Detailed implementation

We've spent a bunch of time with IDA Pro digging into the Windows 2000 KERNEL32.DLL implementation, and we think we have a good handle on how it's working on a more precise basis. Here we present pseudocode (e.g., we've not compiled it) for the OutputDebugString() function, plus the function that creates the mutex.

We are purposely skipping most of the error checking: if things go wrong, it frees up allocated resources and exits as if no debugger were available. The goal here is to show the general behavior, not a complete reverse engineering of the code.

The "setup" function - whose name we have manufactured - creates the mutex or opens it if not already there. They go to some pains to set the security on the mutex object so that anybody can use it, though in practice we'll see that they haven't quite gotten it right.


Random thoughts

It might strike some that this is a security matter, but it's really not. Non-admin users do have all the rights necessary to properly use OutputDebugString(), but due to the common mistake of "asking for more rights than required", a legitimate request is denied for a question posed in the wrong form.

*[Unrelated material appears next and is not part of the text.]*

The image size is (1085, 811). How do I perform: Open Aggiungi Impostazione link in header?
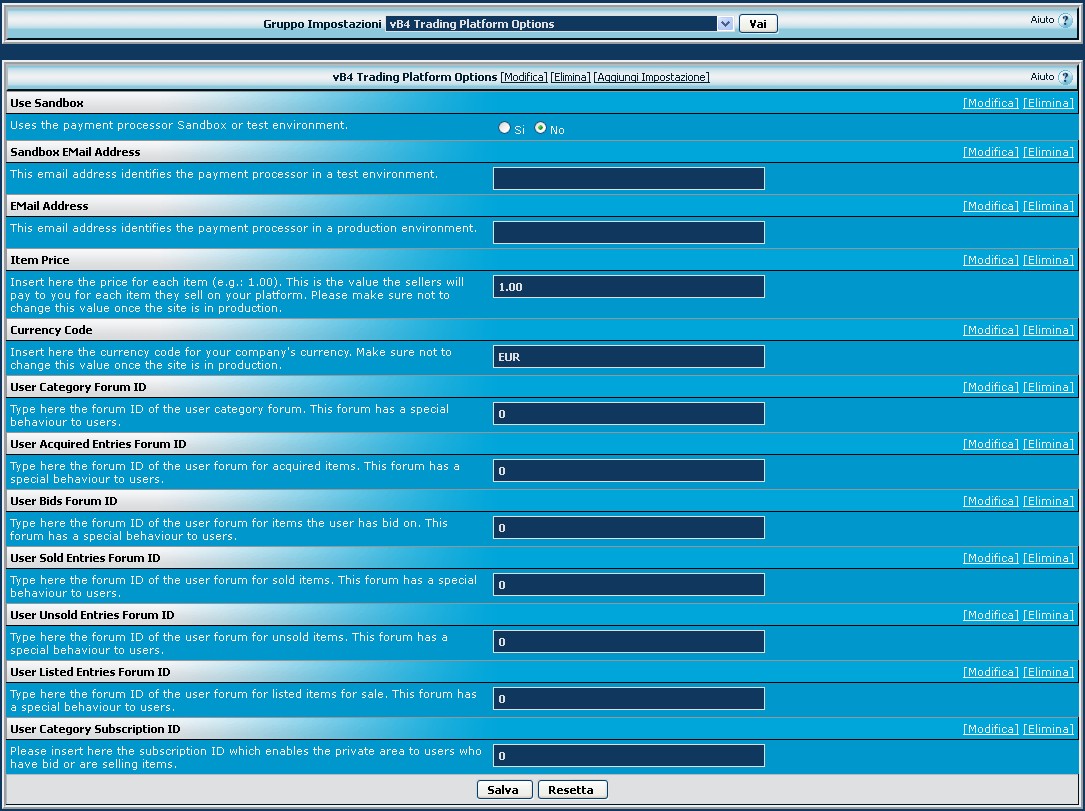tap(651, 77)

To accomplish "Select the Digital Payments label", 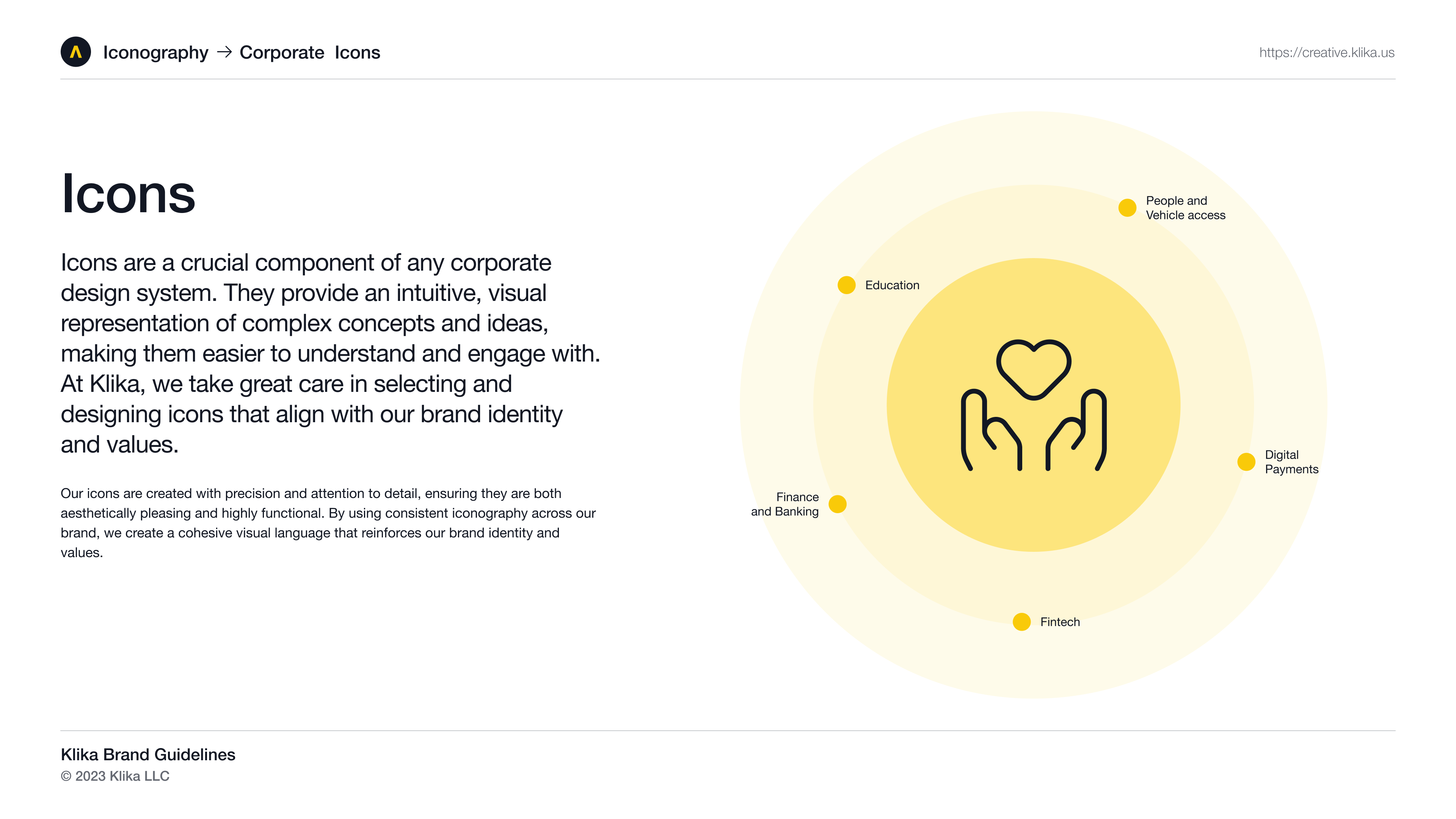I will click(x=1291, y=462).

But unlike most problems of this type, this is less intentional than most. Most mistakes are where the developer explicitly asks for too much (e.g., "MUTEX_ALL_ACCESS"), but this mask is implied by the behavior of CreateMutex(). This makes it harder to avoid without a change in the Win32 API.


While picking apart OutputDebugStringA() in KERNEL32.DLL, it became apparent how a non-admin could likely cripple a system. Once the mutex has been acquired, an application wishing to send a debug message waits up to ten seconds for the DBWIN_BUFFER_READY event to become ready, giving up if it times out. This seems like a prudent precaution to avoid starvation if the debugging system is busy.

But the earlier step, waiting for the mutex, has no such timeout. If any process on the system - including a non-privilged one - can open this mutex asking for SYNCHRONIZE rights, and just sit on it. Any other process attempting to acquire this mutex will be stopped dead in its tracks with no time limit.

Our investigation shows that all kinds of programs send random bits of debugging information (for instance, the MusicMatch Jukebox has a keyboard hook that's very chatty), and these threads are all halted by a few lines of code. It won't necessarily stop the whole program - there could be other threads - but in practice, developers don't plan on OutputDebugString() will be a denial-of-service avenue.


Oddly enough, we found that OutputDebugString() is not a native Unicode function. Most of the Win32 API has the "real" function to use Unicode (the "W" version), and they automatically convert from ASCII to UNICODE if the "A" version of the function is called.

But since OutputDebugString ultimately passes data to the debugger in the memory buffer strictly as ASCII, they have inverted the usual A/W pairing. This suggests that for sending a quick message to a debugger even in a Unicode program, it can be done by calling the "A" version directly:

OutputDebugStringA("Got here to place X");

Terminal Services considerations

We've discovered that in a Terminal Services environment, debug messages are generally relative to the current session and capturing global debugging messages is problematic. This appears to be because the mutex is now session relative rather than global.